I like how their relationship becomes stronger and stronger BECAUSE of the surrounding horror and violence, first the fight in the restaurant, then the brother’s death, both Lien and Nick embracing vengeance in the film’s last third.
Very true, Mann more often implicits things with his directions than “hammering” you the ideas and feelings with explicit dialogues, you have to read between the lines..
I thought the film was very persuasive as to the love relationship. Going through adversity only strengthened the sexual attraction that was going on at the beginning. Lien thought Nick was handsome from pictures. Not like that’s never happened. He began to be attracted to her for her looks obviously, but also because she spoke directly to him, authentically, concerning what his real situation was. An effective combo, followed up by the anvil of adversity strenthening them. Something else children would not have experience with.

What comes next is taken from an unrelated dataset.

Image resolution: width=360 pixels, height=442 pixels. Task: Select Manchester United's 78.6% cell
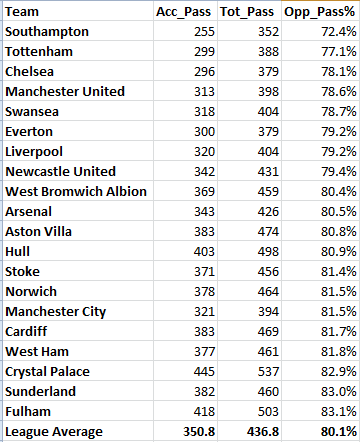click(x=320, y=92)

Indeed. I like the restaurant scene, where she talks frankly to him, telling him who he is, the good man he is capable to be, and the unfair way he wastes his life until now…this little scene was a nice piece of writing, acting and direction and made the characters and their relationship compelling.
I also like the subway scene with the pared down dialogues/lines and the “deal” they make together because of what happened to them: “We go on…together”
Also Lien’s long stare at Nick in their room before the final parade showdown is very telling about her feelings towards him, her fear that he is going to commit a kind of “suicidal” act confronting the bad guys…telling stare, glances body language more than dialogues/lines…typical Michael Mann storytelling here.
RT/Meta Critic Review
This is a brilliant movie like most or all of Micheal Manns movies. The set pieces are meticulously stage and have a particular pleasing geometry. The mood, the cities, the cinematography is classic Mann and classic excellence. Just go see the movie. There are very (very) few directors working with the level of artistic excellence that we see throughout this movie…in every edit, every performance, music choice and every frame we’ve been given. Bravo and thank you once again Mr. Mann. (Proteus/MetaCritic)
Blackhat‘s 1080p transfer enjoys solid production all around but it never reaches the heights of format greatness. The movie plays with a somewhat flat feel about it. Even brighter scenes aren’t dazzling, settling for a solid color foundation and good general definition. The palette is fairly pedestrian with some splashes of brighter coloring in dense city signage and bright green radiation suits but is otherwise heavy on the dull side with only solid basic coloring at the core. Details are likewise solid but not eye-popping in presentation. Faces reveal good amounts of intimate lines and pores and clothes are likewise wells defined, whether more basic T-shirt fabric textures or more precise and complex heavy military uniform lines. Skin tones don’t struggle too much with wayward coloring but blacks tend to waver a bit between slight crush and mild paleness. A moderate amount of noise interferes with some of the darker backdrops.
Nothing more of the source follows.